Spectral problem for water flow glazings

Water flow glazings are characterized by a water chamber which transports the absorbed solar energy in the glazing. A multilayer water flow glazing comprises glass layers, Polyvinyl Butyral (PVB) layers, coatings, air gaps, and a water layer. Heat absorption from solar radiation depends on the spectral properties of each layer. Energy performance is governed by the optical and radiative properties of the layers. The refractive index and the extinction coefficient define the optical properties of a layer. The optical properties of the water layer are known from the scientific literature [1]. Transmittance and reflectance for every wavelength are measurements supplied by manufacturers and are readily available from the International Glazing Database (IGDB) as a function of wavelength at normal incidence. In this work, a net energy balance radiation model similar to Siegel [2] is used to solve the spectral problem. A matrix difference equation for a vector of dimension two with boundary conditions is stated to obtain the absorptances of each layer and each interface.
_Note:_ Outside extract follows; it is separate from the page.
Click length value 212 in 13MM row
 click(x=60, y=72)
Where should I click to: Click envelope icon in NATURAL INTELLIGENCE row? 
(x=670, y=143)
The inputs of this set of equations are the transmissivity of each layer, and the transmittance and reflectances of each interface which are based on the refractive index and the extinction coefficient. When these values are not known, an inverse problem is solved to obtain the refractive index and the extinction coefficient of each layer for every wavelength from transmittance and reflectance measurements of the IGDB. For coatings, another inverse problem is formulated to obtain the properties of the coated interface using also transmittance and reflectance measurements of the coated glass pane and the substrate. The outputs of this work are the wavelength-averaged absorptances of each layer, which determine the fractions of the impinging radiation which is absorbed in each layer. The results constitute the inputs of the thermal problem of a water flow glazing.